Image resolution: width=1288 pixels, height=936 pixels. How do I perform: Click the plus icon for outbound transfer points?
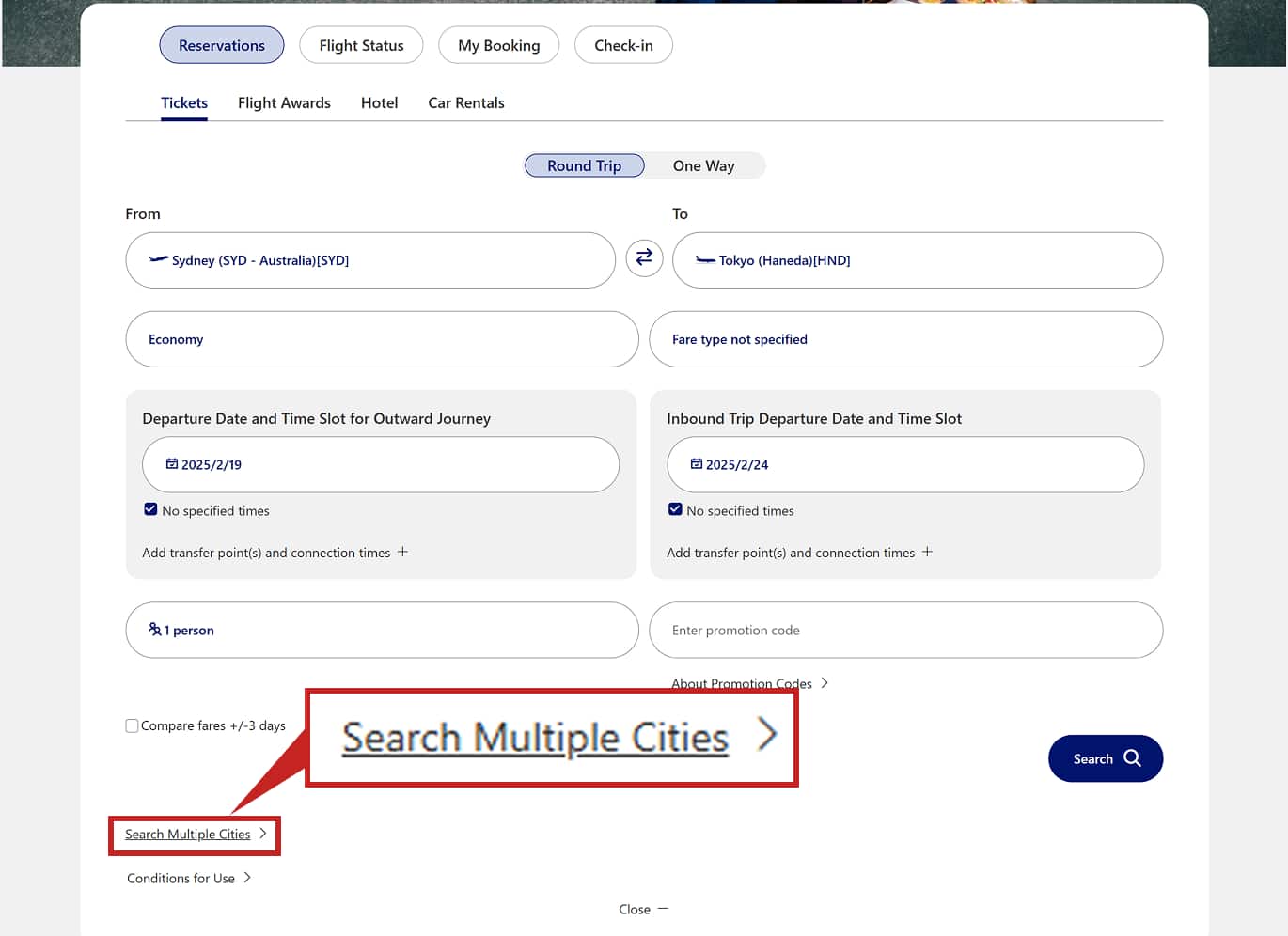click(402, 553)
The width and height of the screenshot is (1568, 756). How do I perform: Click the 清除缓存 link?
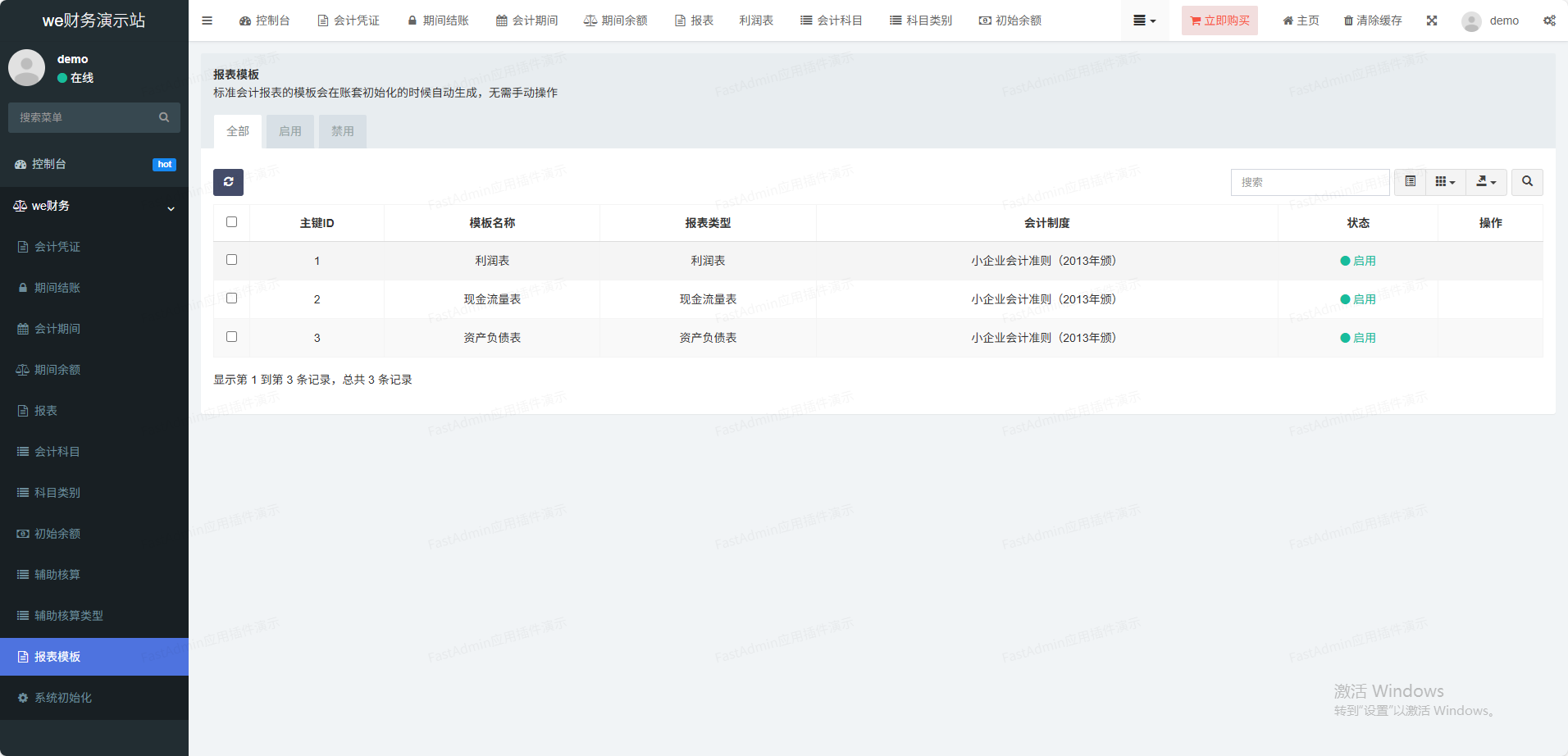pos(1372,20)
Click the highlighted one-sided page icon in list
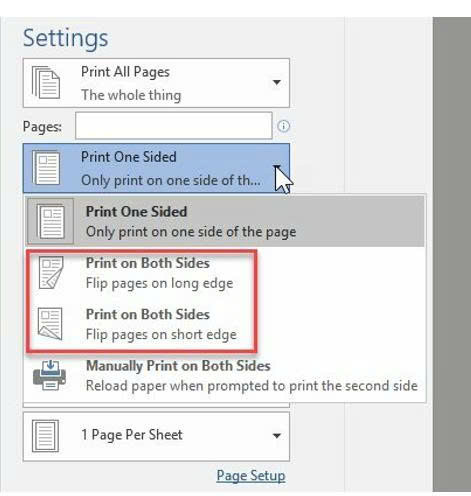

·····

[Assignment] Each record must be repeated exactly, and no picture may be carried over.

[Response area]
Image resolution: width=1288 pixels, height=936 pixels. How do I perform: Click the plus icon for outbound transfer points?
click(402, 553)
The width and height of the screenshot is (1568, 756). How do I perform: Click the 清除缓存 link?
pos(1372,20)
Click the highlighted one-sided page icon in list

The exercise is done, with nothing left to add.